What you will do:
Your reply should be the following data, copied exactly.

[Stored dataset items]
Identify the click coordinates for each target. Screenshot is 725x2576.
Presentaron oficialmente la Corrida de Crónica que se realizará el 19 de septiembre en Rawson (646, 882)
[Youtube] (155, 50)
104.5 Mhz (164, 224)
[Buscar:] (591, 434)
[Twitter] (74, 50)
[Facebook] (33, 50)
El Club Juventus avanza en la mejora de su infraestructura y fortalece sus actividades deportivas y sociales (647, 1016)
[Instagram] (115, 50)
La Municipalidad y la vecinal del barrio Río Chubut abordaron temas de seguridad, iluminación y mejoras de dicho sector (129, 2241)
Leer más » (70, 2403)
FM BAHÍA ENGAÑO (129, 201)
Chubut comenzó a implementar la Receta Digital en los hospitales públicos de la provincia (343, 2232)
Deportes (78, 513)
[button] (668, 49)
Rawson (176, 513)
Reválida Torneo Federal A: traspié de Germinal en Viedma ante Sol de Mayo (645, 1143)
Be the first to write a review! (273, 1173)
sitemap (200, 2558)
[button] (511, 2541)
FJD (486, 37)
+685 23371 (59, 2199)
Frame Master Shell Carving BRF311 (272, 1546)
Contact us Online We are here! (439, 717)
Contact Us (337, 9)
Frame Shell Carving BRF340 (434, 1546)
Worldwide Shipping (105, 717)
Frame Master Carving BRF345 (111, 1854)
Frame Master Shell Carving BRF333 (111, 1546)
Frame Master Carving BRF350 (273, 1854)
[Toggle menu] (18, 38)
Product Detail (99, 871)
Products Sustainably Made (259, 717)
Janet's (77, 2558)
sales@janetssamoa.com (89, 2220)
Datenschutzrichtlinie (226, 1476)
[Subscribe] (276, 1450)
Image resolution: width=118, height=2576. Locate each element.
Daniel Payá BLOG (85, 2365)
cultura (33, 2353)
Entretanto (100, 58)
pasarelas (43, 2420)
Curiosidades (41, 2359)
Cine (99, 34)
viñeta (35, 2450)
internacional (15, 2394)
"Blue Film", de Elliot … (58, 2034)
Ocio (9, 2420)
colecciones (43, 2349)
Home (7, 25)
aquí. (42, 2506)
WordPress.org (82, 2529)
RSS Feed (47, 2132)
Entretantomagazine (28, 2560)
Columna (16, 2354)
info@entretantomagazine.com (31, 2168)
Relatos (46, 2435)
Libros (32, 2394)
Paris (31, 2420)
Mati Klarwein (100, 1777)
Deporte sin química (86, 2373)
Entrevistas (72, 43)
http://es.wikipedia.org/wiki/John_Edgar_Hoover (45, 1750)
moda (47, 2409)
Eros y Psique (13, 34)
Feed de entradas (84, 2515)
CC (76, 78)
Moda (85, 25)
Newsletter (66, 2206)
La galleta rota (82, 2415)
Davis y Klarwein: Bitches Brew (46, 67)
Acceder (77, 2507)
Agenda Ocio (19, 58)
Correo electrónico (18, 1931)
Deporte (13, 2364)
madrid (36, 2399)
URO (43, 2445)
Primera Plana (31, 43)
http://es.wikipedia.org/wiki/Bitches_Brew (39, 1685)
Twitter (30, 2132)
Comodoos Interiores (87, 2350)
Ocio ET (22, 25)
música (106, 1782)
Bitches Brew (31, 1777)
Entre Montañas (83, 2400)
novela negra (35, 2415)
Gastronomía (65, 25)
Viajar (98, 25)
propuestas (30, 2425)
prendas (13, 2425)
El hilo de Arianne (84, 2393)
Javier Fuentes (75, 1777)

Solved problem:
Identify the click coordinates for each target. Screenshot is 725x2576.
Presentaron oficialmente la Corrida de Crónica que se realizará el 19 de septiembre en Rawson (646, 882)
[Youtube] (155, 50)
104.5 Mhz (164, 224)
[Buscar:] (591, 434)
[Twitter] (74, 50)
[Facebook] (33, 50)
El Club Juventus avanza en la mejora de su infraestructura y fortalece sus actividades deportivas y sociales (647, 1016)
[Instagram] (115, 50)
La Municipalidad y la vecinal del barrio Río Chubut abordaron temas de seguridad, iluminación y mejoras de dicho sector (129, 2241)
Leer más » (70, 2403)
FM BAHÍA ENGAÑO (129, 201)
Chubut comenzó a implementar la Receta Digital en los hospitales públicos de la provincia (343, 2232)
Deportes (78, 513)
[button] (668, 49)
Rawson (176, 513)
Reválida Torneo Federal A: traspié de Germinal en Viedma ante Sol de Mayo (645, 1143)
Be the first to write a review! (273, 1173)
sitemap (200, 2558)
[button] (511, 2541)
FJD (486, 37)
+685 23371 (59, 2199)
Frame Master Shell Carving BRF311 (272, 1546)
Contact us Online We are here! (439, 717)
Contact Us (337, 9)
Frame Shell Carving BRF340 (434, 1546)
Worldwide Shipping (105, 717)
Frame Master Carving BRF345 (111, 1854)
Frame Master Shell Carving BRF333 (111, 1546)
Frame Master Carving BRF350 (273, 1854)
[Toggle menu] (18, 38)
Product Detail (99, 871)
Products Sustainably Made (259, 717)
Janet's (77, 2558)
sales@janetssamoa.com (89, 2220)
Datenschutzrichtlinie (226, 1476)
[Subscribe] (276, 1450)
Image resolution: width=118, height=2576. Locate each element.
Daniel Payá BLOG (85, 2365)
cultura (33, 2353)
Entretanto (100, 58)
pasarelas (43, 2420)
Curiosidades (41, 2359)
Cine (99, 34)
viñeta (35, 2450)
internacional (15, 2394)
"Blue Film", de Elliot … (58, 2034)
Ocio (9, 2420)
colecciones (43, 2349)
Home (7, 25)
aquí. (42, 2506)
WordPress.org (82, 2529)
RSS Feed (47, 2132)
Entretantomagazine (28, 2560)
Columna (16, 2354)
info@entretantomagazine.com (31, 2168)
Relatos (46, 2435)
Libros (32, 2394)
Paris (31, 2420)
Mati Klarwein (100, 1777)
Deporte sin química (86, 2373)
Entrevistas (72, 43)
http://es.wikipedia.org/wiki/John_Edgar_Hoover (45, 1750)
moda (47, 2409)
Eros y Psique (13, 34)
Feed de entradas (84, 2515)
CC (76, 78)
Moda (85, 25)
Newsletter (66, 2206)
La galleta rota (82, 2415)
Davis y Klarwein: Bitches Brew (46, 67)
Acceder (77, 2507)
Agenda Ocio (19, 58)
Correo electrónico (18, 1931)
Deporte (13, 2364)
madrid (36, 2399)
URO (43, 2445)
Primera Plana (31, 43)
http://es.wikipedia.org/wiki/Bitches_Brew (39, 1685)
Twitter (30, 2132)
Comodoos Interiores (87, 2350)
Ocio ET (22, 25)
música (106, 1782)
Bitches Brew (31, 1777)
Entre Montañas (83, 2400)
novela negra (35, 2415)
Gastronomía (65, 25)
Viajar (98, 25)
propuestas (30, 2425)
prendas (13, 2425)
El hilo de Arianne (84, 2393)
Javier Fuentes (75, 1777)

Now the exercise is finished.